The Historical Journey: Decline and Revival
The use of ʻŌlelo Hawaiʻi declined following the arrival of Westerners and the overthrow of the Hawaiian Kingdom in 1893. A turning point occurred in 1896 when the Republic of Hawaiʻi passed Act 57. This law mandated English as the sole medium of instruction in all public and private schools, effectively banning Hawaiian in the educational system.
The enforcement of this English-only policy led to intergenerational language loss, as children were often disciplined for speaking Hawaiian in school. By the mid-20th century, the language was primarily confined to the private island of Niʻihau and spoken only by a small, aging population on the other islands. This near-extinction spurred the Hawaiian Renaissance movement of the 1970s, which focused on cultural and linguistic reclamation.
The language’s revitalization began with the establishment of the Pūnana Leo, or “language nest,” immersion preschools. The first Pūnana Leo opened in 1984 on Kauaʻi, initially operating outside the law prohibiting Hawaiian-medium instruction. Inspired by the Māori Kōhanga Reo movement in New Zealand, these schools focused on creating new native speakers through full immersion from infancy. This effort successfully lobbied the state legislature, leading to the removal of the ban on teaching in Hawaiian in 1986.
Official Status and Modern Usage
The legal status of ʻŌlelo Hawaiʻi was recognized in the 1978 State Constitutional Convention, establishing it as one of the two official languages of the State of Hawaiʻi, alongside English. This recognition provided the foundation for its integration into public life and the educational system. Today, the language is visible in government and public spaces, appearing on official documents, street signs, and state agency names.
The success of the Pūnana Leo preschools led to the K-12 Hawaiian Language Immersion Program, known as Kaiapuni, starting in 1987. This public school program allows students to receive their entire education, from kindergarten through high school, in Hawaiian. The language’s influence extends into everyday life, where common Hawaiian words like aloha (hello, goodbye, love) and mahalo (thank you) are integrated into the local English vocabulary.

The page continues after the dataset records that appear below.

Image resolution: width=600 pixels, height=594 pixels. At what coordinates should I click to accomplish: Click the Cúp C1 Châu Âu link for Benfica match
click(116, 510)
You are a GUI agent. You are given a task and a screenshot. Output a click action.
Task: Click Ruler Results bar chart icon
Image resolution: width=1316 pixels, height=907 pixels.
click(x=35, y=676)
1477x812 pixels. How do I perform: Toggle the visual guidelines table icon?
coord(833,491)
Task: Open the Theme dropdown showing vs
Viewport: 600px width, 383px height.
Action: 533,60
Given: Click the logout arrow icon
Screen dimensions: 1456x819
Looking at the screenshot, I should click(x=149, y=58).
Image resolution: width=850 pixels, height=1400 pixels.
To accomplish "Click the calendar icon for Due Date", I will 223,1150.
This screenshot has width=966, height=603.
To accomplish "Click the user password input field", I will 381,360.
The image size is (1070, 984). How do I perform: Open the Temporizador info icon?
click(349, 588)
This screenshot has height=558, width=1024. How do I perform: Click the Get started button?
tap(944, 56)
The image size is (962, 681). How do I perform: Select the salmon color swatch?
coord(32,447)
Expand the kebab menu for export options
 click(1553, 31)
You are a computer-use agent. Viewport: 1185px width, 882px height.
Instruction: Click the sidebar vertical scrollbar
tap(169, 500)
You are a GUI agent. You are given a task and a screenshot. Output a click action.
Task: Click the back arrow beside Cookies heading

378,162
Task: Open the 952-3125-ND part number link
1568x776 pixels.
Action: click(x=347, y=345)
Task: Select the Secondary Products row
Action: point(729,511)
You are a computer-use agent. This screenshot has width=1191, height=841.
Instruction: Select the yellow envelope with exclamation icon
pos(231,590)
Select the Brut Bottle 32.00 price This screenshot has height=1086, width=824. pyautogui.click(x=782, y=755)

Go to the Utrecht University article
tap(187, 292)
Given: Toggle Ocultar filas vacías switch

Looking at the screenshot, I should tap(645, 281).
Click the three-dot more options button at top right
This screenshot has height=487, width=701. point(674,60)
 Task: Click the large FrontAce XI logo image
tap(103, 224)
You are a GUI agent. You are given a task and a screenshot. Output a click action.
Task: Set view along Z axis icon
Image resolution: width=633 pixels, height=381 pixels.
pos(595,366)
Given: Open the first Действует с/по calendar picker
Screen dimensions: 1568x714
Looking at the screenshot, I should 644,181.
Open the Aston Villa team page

The correct pronunciation of place names, such as Kīlauea or Mauna Kea, is increasingly emphasized, reflecting a broader respect for the language. The language is featured prominently in music, media, and university-level programs, including the ability to pursue advanced degrees entirely in ʻŌlelo Hawaiʻi. The number of fluent speakers has grown significantly since the 1970s, demonstrating the success of the revitalization efforts.